### Problem details
Give back exactly the lines of the data below, starting with the line that has "This screenshot has height=947, width=1065." and going on through the line that has "Task: Open the Microsoft team link".
[Opening Supplied material section]
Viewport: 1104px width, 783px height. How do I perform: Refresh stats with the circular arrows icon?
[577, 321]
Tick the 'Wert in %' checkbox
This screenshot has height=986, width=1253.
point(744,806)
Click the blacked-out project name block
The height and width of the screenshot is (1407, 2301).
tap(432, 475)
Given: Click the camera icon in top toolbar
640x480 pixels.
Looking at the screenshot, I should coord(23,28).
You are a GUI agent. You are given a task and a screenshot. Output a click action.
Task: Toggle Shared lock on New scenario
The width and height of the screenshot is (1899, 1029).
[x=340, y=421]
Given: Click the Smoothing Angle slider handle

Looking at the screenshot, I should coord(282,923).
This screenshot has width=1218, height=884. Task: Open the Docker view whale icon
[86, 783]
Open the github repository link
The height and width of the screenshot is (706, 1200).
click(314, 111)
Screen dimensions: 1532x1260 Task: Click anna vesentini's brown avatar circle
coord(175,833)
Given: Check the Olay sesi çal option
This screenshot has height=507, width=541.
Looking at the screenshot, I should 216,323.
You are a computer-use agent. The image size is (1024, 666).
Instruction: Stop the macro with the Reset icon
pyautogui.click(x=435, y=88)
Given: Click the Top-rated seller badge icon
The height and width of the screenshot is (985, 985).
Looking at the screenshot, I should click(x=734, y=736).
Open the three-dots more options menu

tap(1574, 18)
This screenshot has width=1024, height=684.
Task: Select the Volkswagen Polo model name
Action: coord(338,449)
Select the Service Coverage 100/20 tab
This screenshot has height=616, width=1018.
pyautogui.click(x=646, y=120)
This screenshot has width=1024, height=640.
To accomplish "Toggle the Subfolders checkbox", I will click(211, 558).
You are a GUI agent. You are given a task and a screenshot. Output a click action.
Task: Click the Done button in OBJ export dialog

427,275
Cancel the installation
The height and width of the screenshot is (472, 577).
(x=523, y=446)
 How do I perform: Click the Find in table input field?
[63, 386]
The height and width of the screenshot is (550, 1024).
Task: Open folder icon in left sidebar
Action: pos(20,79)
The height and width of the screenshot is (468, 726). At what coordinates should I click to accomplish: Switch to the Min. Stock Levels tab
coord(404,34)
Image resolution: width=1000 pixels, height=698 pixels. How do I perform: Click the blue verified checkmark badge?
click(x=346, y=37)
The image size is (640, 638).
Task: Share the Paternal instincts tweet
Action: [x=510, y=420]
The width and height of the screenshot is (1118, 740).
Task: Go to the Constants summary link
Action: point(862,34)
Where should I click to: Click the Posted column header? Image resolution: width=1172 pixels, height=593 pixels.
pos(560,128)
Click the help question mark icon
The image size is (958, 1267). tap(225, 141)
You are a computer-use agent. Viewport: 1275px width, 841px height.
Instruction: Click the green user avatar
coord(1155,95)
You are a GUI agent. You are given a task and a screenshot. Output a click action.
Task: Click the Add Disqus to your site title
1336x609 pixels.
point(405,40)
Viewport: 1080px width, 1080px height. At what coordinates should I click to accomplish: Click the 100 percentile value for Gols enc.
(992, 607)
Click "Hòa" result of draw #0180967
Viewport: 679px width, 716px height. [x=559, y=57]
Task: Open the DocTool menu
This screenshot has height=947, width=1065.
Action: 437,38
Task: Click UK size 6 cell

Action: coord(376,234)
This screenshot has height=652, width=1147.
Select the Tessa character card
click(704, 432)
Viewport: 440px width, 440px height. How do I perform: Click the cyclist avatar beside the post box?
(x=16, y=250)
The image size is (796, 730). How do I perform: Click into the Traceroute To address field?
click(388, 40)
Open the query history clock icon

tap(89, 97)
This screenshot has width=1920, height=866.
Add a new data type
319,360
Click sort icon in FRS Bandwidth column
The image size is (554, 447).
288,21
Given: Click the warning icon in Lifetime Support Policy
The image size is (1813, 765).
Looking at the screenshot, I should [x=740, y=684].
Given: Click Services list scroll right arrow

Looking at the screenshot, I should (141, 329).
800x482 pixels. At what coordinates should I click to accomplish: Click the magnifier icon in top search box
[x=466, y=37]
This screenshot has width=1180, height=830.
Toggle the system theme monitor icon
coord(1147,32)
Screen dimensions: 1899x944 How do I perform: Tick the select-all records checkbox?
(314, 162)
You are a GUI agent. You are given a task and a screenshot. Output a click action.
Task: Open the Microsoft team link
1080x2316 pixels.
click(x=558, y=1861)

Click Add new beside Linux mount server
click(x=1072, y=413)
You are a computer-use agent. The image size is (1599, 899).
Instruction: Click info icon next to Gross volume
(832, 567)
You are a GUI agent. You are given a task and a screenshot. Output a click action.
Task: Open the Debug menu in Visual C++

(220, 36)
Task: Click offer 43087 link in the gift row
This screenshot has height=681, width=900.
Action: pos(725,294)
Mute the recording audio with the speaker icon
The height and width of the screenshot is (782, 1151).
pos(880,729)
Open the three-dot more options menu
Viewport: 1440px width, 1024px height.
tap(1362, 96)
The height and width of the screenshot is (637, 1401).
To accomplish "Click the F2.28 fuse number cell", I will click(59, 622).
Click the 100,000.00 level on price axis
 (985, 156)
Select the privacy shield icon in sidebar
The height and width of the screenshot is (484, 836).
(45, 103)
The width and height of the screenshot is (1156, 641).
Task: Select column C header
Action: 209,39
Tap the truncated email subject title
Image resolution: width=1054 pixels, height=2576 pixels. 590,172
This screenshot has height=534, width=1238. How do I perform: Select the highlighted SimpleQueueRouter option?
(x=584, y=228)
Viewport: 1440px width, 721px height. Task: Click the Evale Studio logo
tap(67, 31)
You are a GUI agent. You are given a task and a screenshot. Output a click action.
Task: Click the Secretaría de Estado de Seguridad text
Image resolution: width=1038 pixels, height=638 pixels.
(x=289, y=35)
[Closing Supplied material section]
### Answer below
This screenshot has height=947, width=1065.
Action: 437,38
Task: Click UK size 6 cell

Action: coord(376,234)
This screenshot has height=652, width=1147.
Select the Tessa character card
click(704, 432)
Viewport: 440px width, 440px height. How do I perform: Click the cyclist avatar beside the post box?
(x=16, y=250)
The image size is (796, 730). How do I perform: Click into the Traceroute To address field?
click(388, 40)
Open the query history clock icon

tap(89, 97)
This screenshot has width=1920, height=866.
Add a new data type
319,360
Click sort icon in FRS Bandwidth column
The image size is (554, 447).
288,21
Given: Click the warning icon in Lifetime Support Policy
The image size is (1813, 765).
Looking at the screenshot, I should [x=740, y=684].
Given: Click Services list scroll right arrow

Looking at the screenshot, I should (141, 329).
800x482 pixels. At what coordinates should I click to accomplish: Click the magnifier icon in top search box
[x=466, y=37]
This screenshot has width=1180, height=830.
Toggle the system theme monitor icon
coord(1147,32)
Screen dimensions: 1899x944 How do I perform: Tick the select-all records checkbox?
(314, 162)
You are a GUI agent. You are given a task and a screenshot. Output a click action.
Task: Open the Microsoft team link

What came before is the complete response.